If you understand liberal analysis, this is a pretty familiar account. Extremism begets more extremism.

But this account of events does not appeal to extremists, who tend to believe in the efficacy of force over reason. On the right, Israel hawks have simply refused to accept that Israel’s refusal to take steps toward peace (the most obvious being to curtail West Bank settlements) has alienated its allies and spurred its enemies. On the left, there is a similar inability to grasp that the pro-Palestinian movement’s eliminationist tone has alienated liberals who are otherwise inclined to criticize Israel for its role in the conflict.

I’ve never met Schumer. But I am a liberal Zionist, and I’ve spent my entire life around liberals who broadly share both a sympathy for Israel and a desire for a two-state solution. Everybody I know who meets this description has been ping-ponging between revulsion at the Israeli right and revulsion at the anti-Israel left.

Since October 7, the liberal Zionist mood has been dominated by horror at the militancy of the pro-Palestinian movement. Every day seems to bring a fresh new instance of anti-Zionist fanaticism tipping over into antisemitism.

A glowing Washington Post profile of Michigan state representative Adam Abusalah, who is now campaigning to help Donald Trump defeat President Biden to punish the latter for supporting Israel, casually includes this musing by the article’s subject:

“Look, I know this is something people might not say,” he said, processing this news. “I personally don’t think Joe Biden’s running the show. I think Antony Blinken is making all the decisions and that — I know this is going to sound crazy, because he’s the president of the United States, but I just think that they let him know what they’re going to do.”

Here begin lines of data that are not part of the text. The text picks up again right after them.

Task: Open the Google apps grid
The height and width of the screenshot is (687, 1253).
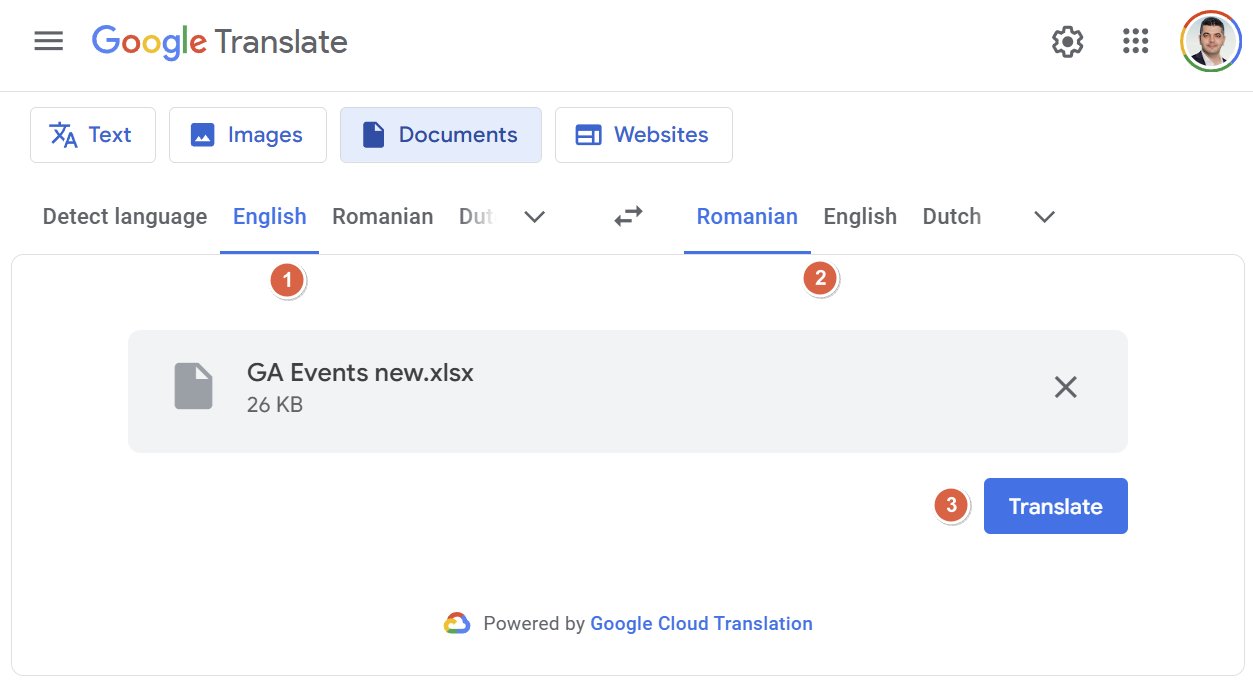Action: tap(1135, 41)
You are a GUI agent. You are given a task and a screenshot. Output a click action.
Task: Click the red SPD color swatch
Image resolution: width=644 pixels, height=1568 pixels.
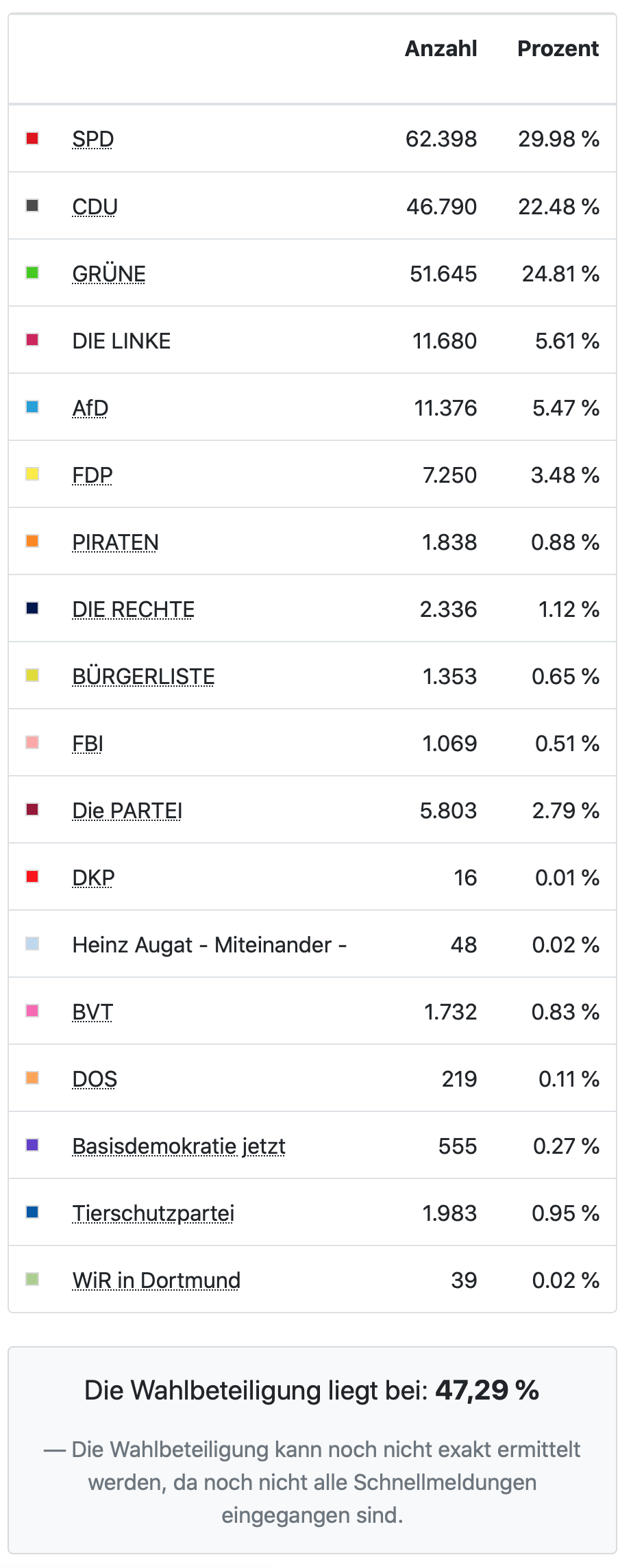32,138
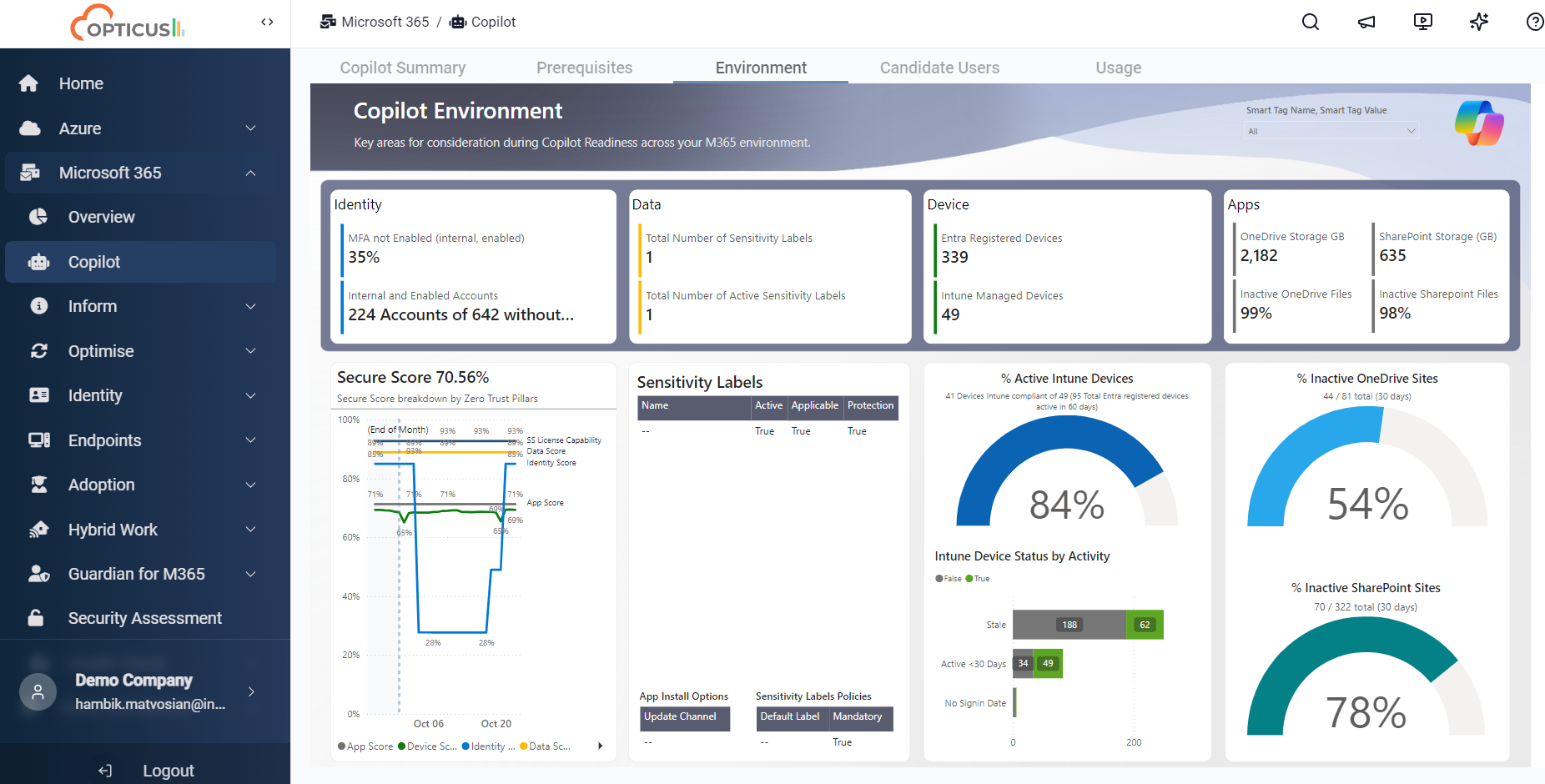Click the green True bar for Stale devices
1545x784 pixels.
click(x=1145, y=625)
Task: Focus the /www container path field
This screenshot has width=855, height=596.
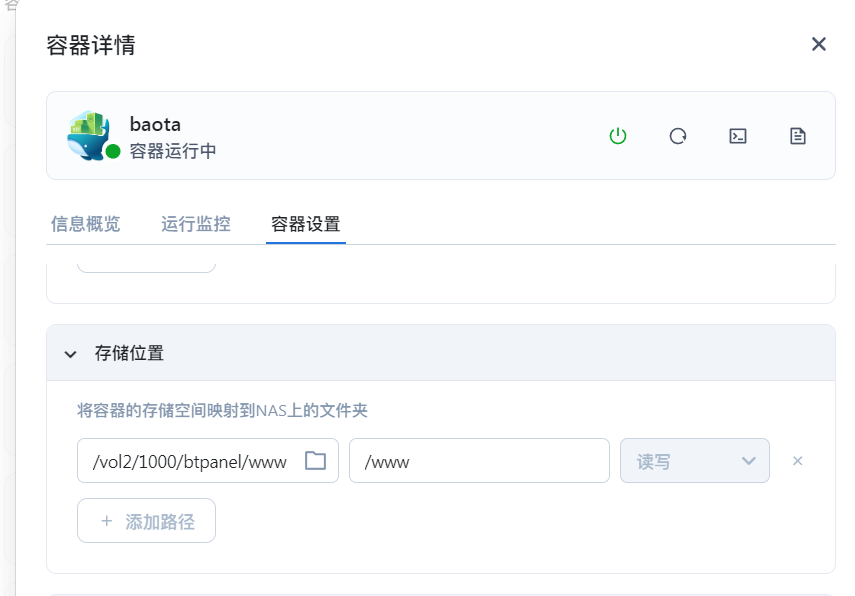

It’s obviously insane to believe that Joe Biden, who has been both deeply involved in foreign policy and an avid supporter of Israel for more than half a century, is not directing his own administration’s Middle East policy. Why would Abusalah believe Biden is simply a helpless puppet whose strings are being pulled by his (Jewish) secretary of State? I think the answer is pretty obvious, but the Post’s reporter does not press him on this or call any attention to the conspiratorial belief system it reflects. The story simply — to employ an overused term — normalizes antisemitic ravings.

In Chicago the other day, anti-Israel protesters “tried to block people from entering a Monday night screening of Nova, a documentary about the October 7 Hamas massacre at the Nova Music Festival that killed hundreds.” A Jewish attendee said he “was completely surrounded by maybe six or seven that started punching me in the head.”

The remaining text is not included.